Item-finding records
------------------------------------------------
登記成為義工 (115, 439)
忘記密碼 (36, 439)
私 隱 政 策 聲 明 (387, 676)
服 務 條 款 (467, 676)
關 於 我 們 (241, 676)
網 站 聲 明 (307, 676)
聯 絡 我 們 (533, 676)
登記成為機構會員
------------------------------------------------
» Stated task
Rewrite every line of the records above, requests included, and scale each coordinate in the answers by 1.4, rounding to the nearest whole number with halves rounded up.

» Result
登記成為義工 (161, 615)
忘記密碼 (50, 615)
私 隱 政 策 聲 明 (542, 946)
服 務 條 款 (654, 946)
關 於 我 們 (337, 946)
網 站 聲 明 (430, 946)
聯 絡 我 們 (746, 946)
登記成為機構會員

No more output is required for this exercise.